De Lausanne, pittoresque village de pêcheurs au bord du lac de Genève, ses vaches, son marché, son lac, on aurait pu dire bien des choses en somme.

Par exemple :

Lausanne est une ville qui monte et qui descend tout le temps : le bord du lac est à 375 mètres, le point culminant de la ville à 900. 500 mètres pour aller à la boulangerie racheter des pneus correspondent dans certains quartiers à environ 32 kilomètres effort, surtout le matin qui suit un bloggy friday. La lausannéité pourrait donc être le fait d’être pentu : « La lausannéité suave des rues de San Francisco ». Ou de faire mal aux jambes. Ou alors celui d’avoir des hauts et des bas : « La cyclothymie et le cyclotourisme ont en commun leur lausannéité ».

Lausanne est une ville qui a la réputation d’avoir une forte densité de jolies filles. Justement à cause de ses dénivellations, dont la légende dit qu’elles fusèlent la gambette. La lausannéité pourrait donc définir le fait de se retrouver en un lieu où s’écarquillent les yeux. Ou alors la frustration de ne pas trouver de lien sur les internets pour corroborer une rumeur entendue 1000 fois : « je konpran pa pourkoa je trouve ri1 kan je tap Joni Alidé émor, sa doi etr ankor 1 kou de la lausannéité »

La lausannéité pourrait aussi désigner le fait d’être dirigé par un obèse aux goûts cravatesques discutables, mais dans ce cas là le mot ne s’utiliserait quand même pas tous les jours.

Lausanne est également une capitale olympique qui n’accueillera jamais de Jeux olympiques, le siège de nombreuses fédérations sportives internationales avec un club de hockey rigolo et un club de football désopilant.
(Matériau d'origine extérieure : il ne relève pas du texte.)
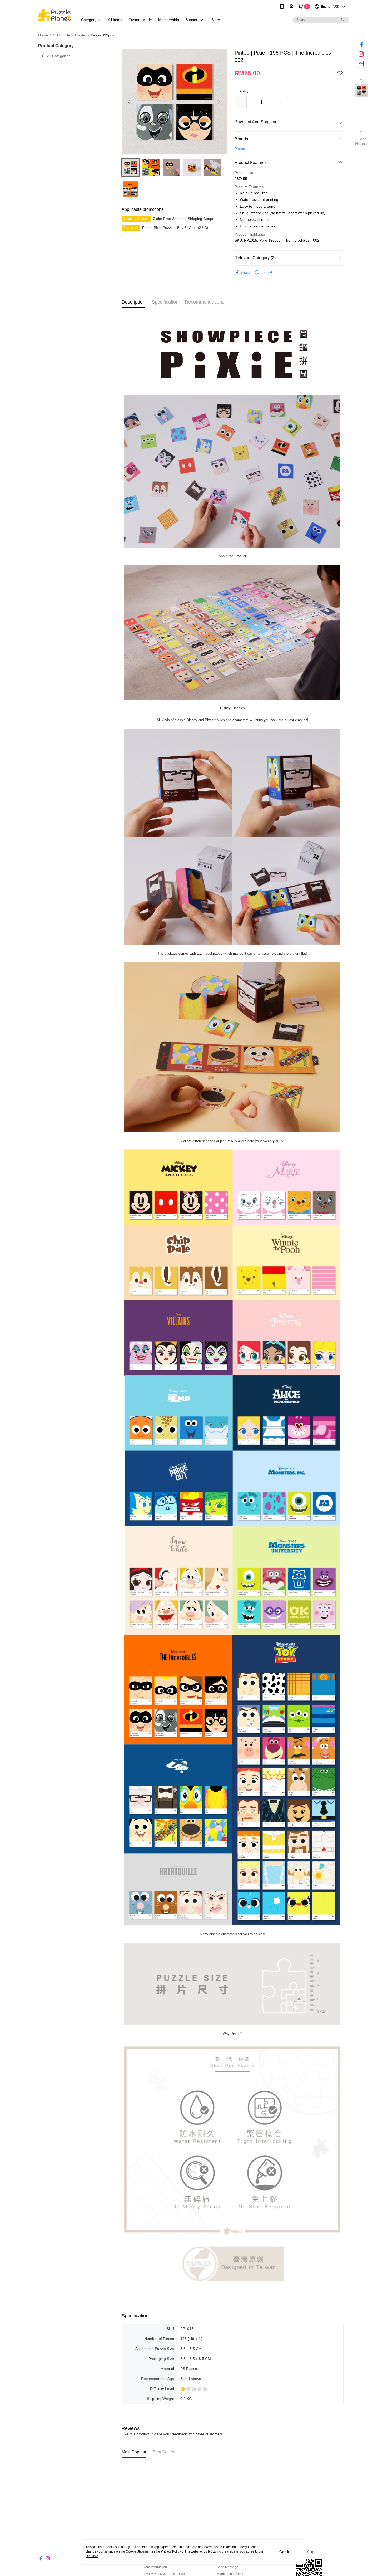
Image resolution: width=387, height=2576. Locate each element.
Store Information (154, 2567)
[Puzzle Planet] (55, 13)
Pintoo (240, 148)
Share (245, 272)
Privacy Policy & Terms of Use (163, 2574)
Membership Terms (230, 2574)
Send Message (227, 2567)
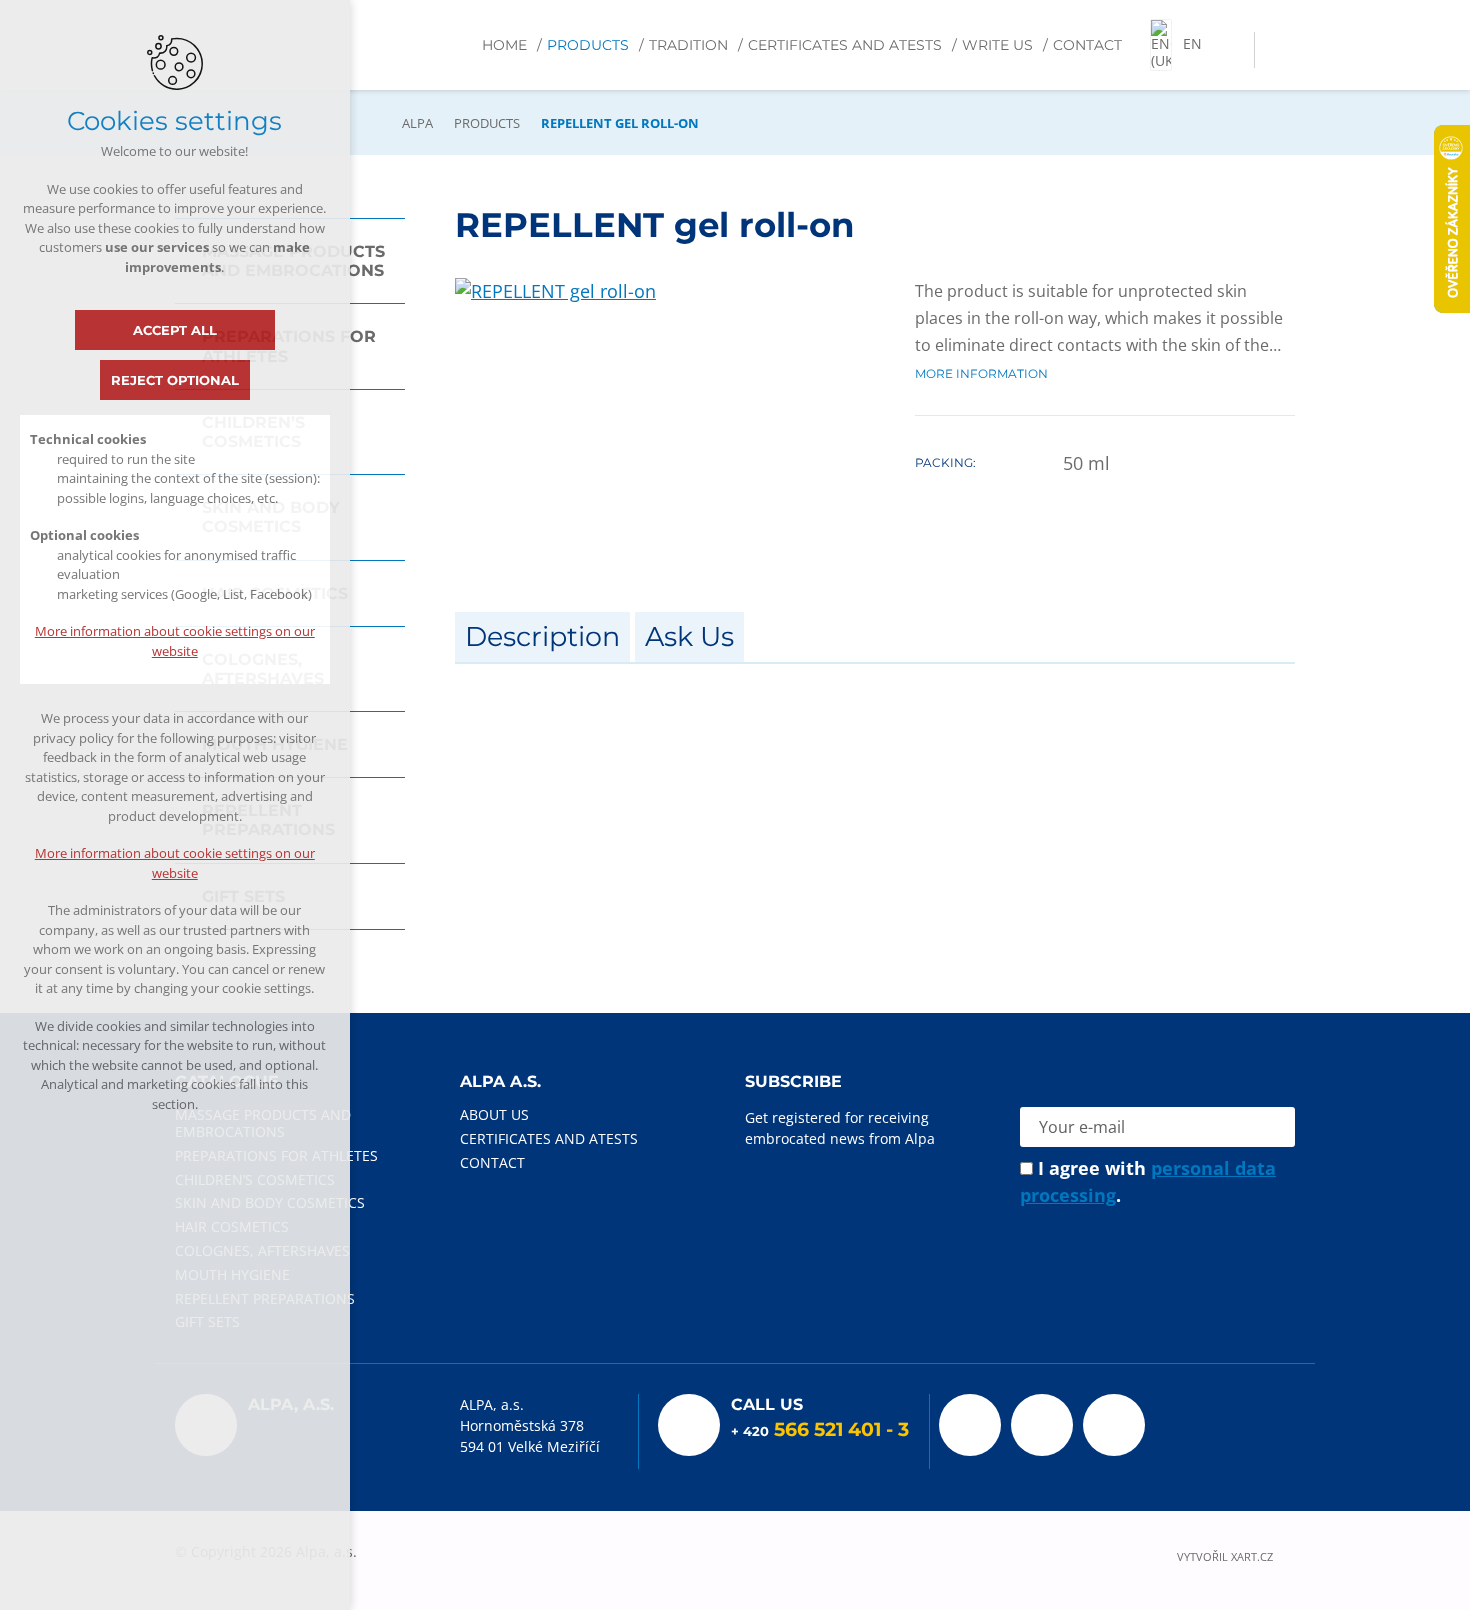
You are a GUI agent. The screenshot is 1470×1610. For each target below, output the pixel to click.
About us (494, 1114)
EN (1192, 43)
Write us (997, 45)
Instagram (1114, 1425)
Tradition (688, 45)
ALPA (417, 123)
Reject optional (175, 380)
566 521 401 (827, 1429)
La lausannéité pourrait donc être le fait d’avoir beaucoup de structures pour un truc qu’on connaît finalement très peu : « Un ministère des affaires étrangères en France ? Quelle lausannéité ! »

Ou alors, la lausannéité pourrait définir le fait de parler, comme Yann M., de quelque chose qu’on ne connaît pas : « La pertinente lausannéité des trois-quarts des détracteurs de Guillaume Musso. » Ou de galvauder un concept : « Rouler dans une voiture ? Alors que ce serait si pratique d’y mettre des fleurs ? Quelle lausannéité ! »

Berner Oberland ist schön

D’un dictateur fou à un écrivaillon en mal de buzz en passant par quelques ministres-receleurs, le Swiss-Bashing est très à la mode en ce moment, joyeusement relayé par les médias d’un pays qui aime tellement qu’on parle de lui qu’il est prêt à donner la parole au premier pinggeli venu, pourvu qu’il ait un peu de Suisse dans les idées.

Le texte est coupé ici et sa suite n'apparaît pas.